Joan Didion’s Cure for Bankrupt Mornings

Essential advice for writers on keeping a notebook.

<a href="https://www.flickr.com/photos/joelmontes/4762384399">Journal Entry</a> by Joel Montes de Oca <a href="http://creativecommons.org/licenses/by-sa/2.0/">(CC BY-SA 2.0)</a>

Joan Didion in 2005. Photo by Kathy Willens/Associated Press

Joan Didion in 2005. Photo by Kathy Willens/Associated Press

Sometimes words fly from your fingers into the keyboard, the ink runs from your pen in a continuous flow, and your imagination fills the screen or page as if by magic. Sometimes when you sit down to write, inspiration is absent or obstinate, hiding and refusing to surface. American author Joan Didion refers to these times as “bankrupt mornings.” She counsels writers on keeping a notebook as a prophylactic against truant inspiration:

See enough and write it down, I tell myself, and then some morning when the world seems drained of wonder, some day when I am only going through the motions of doing what I am supposed to do, which is write — on that bankrupt morning I will simply open my notebook and there it will be, a forgotten account with accumulated interest, paid passage back to the world out there…

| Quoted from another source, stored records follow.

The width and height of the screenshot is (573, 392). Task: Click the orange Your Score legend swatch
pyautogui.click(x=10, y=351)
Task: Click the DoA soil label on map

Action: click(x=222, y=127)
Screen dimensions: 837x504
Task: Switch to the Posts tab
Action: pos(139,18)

— Joan Didion from On Keeping a Notebook (Slouching Towards Bethlehem)

If the idea of journaling or keeping a notebook seems too difficult — set yourself up for success. Write one or two sentences each day. Feeling saucy? Go for a paragraph, a full page, or a timed exercise. Set up a prompt box and pull some ready-made inspiration out of it to kickstart your imagination.

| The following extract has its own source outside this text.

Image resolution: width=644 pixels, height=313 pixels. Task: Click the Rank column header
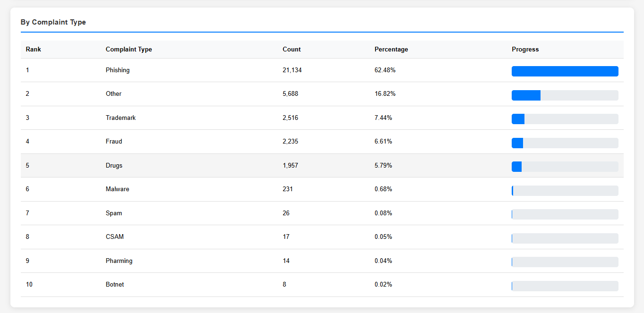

If paper isn’t your thing, you might try out journaling app Day One, start a simple .txt file, or maybe even a new private blog to capture your thoughts and observations.

You can read Joan Didion’s full essay, On Keeping a Notebook (.pdf) at Electric Typewriter.

You can learn a little more about Joan Didion and hear her read today’s passage from On Keeping a Notebook in this trailer for We Tell Ourselves Stories in Order to Live — an upcoming Joan Didion documentary by Griffin Dunne and Susanne Rostock. The passage begins at 4:17.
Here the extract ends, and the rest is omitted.